April 26 2022

Inland Empire Office Market Report – First Quarter 2022

OFFICE MARKET ASSESSMENT

The Inland Empire office market posted positive absorption for the fourth straight quarter with 175k SF of direct space absorbed in Q1, its largest quarterly gain since the pandemic’s onset, bringing the trailing 12 months total up to 455K SF.

The market-wide direct vacancy rate improved by 60 bps to 11.0% in Q1 and has improved 130 bps since hitting its peak early in 2021. The vacancy rate has managed to fall below its 5-year historical average of 11.4% and only remains 90 bps above its pre-pandemic level as the Inland Empire was not as severely impacted by the pandemic as other markets.

The Class A sector has also shown signs of a recovery with 14k SF of direct space absorbed in Q1, the fourth consecutive quarter of positive absorption totaling 45k SF over the 12-month period. The Class B sector accounted for 161k SF of direct space absorbed in Q1 and has led in the recovery with four consecutive quarters of positive absorption totaling 410k SF over the period.

The largest occupancy gains in Q1 involved San Bernardino County Fire District’s 71k SF lease commencing at 1111 E Mill St and City of Hope Corona moving into 32k SF at the recently delivered Corona Regional Medical Campus at 320 W 6th St.

Leasing volume has totaled 1.2 MSF over the trailing 12-months, up 10.1% compared to prior year, but remains 26.9% below the pre-pandemic quarterly average from 2017-19. Healthcare, education, engineering, and legal services tenants have contributed to the rise in leasing activity over the past year.

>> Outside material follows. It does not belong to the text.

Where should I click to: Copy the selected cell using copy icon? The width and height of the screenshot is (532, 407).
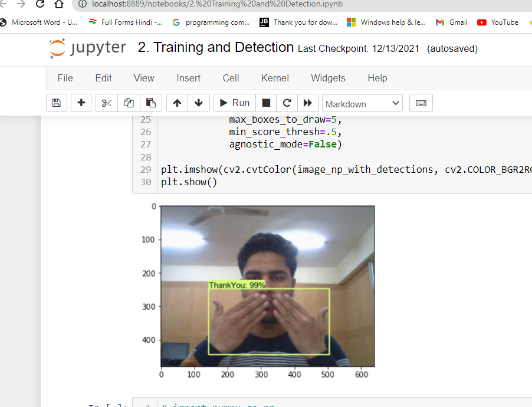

Office development has primarily been limited to build-to-suit and medical office projects, which remain in high demand due to robust population growth. Two projects totaling 53k SF delivered in Q1. The only significant project underway is the Canyon Springs Medical Campus in Riverside, which is a 75k SF three-story property currently available for lease and scheduled to deliver by year-end.

Sublease availability declined by 29k SF in Q1 to 310k SF after hitting an all-time high during the prior quarter. The Airport Area submarket currently accounts for 53% of the sublease inventory across the entire market.

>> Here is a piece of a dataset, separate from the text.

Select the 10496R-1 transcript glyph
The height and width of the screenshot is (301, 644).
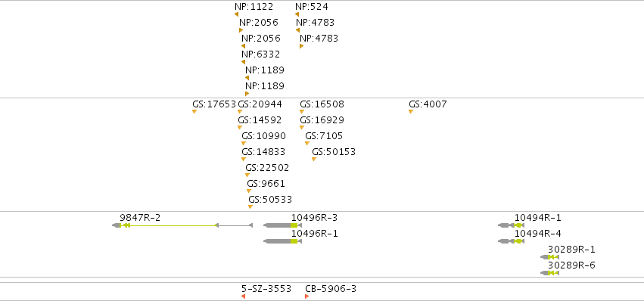click(282, 241)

Even though leasing activity still lags its baseline pre-pandemic pace, touring and leasing activity have picked up in recent quarters as users that had postponed leasing decisions are approaching their lease expirations and are re-evaluating their future space needs.

Overall rental rates have continued to trend upwards to reach their highest level on record, up 4.5% over the past 12 months. Class A asking rents averaged $2.57 PSF per month, up 6.2% YOY, while Class B rents averaged $2.14, up 2.0% for the same period.

While the recovery efforts show a promising outlook for the local economy, the office market is poised to make a healthy rebound in the year ahead with limited construction and growing demand pushing vacancy rates toward pre-pandemic levels.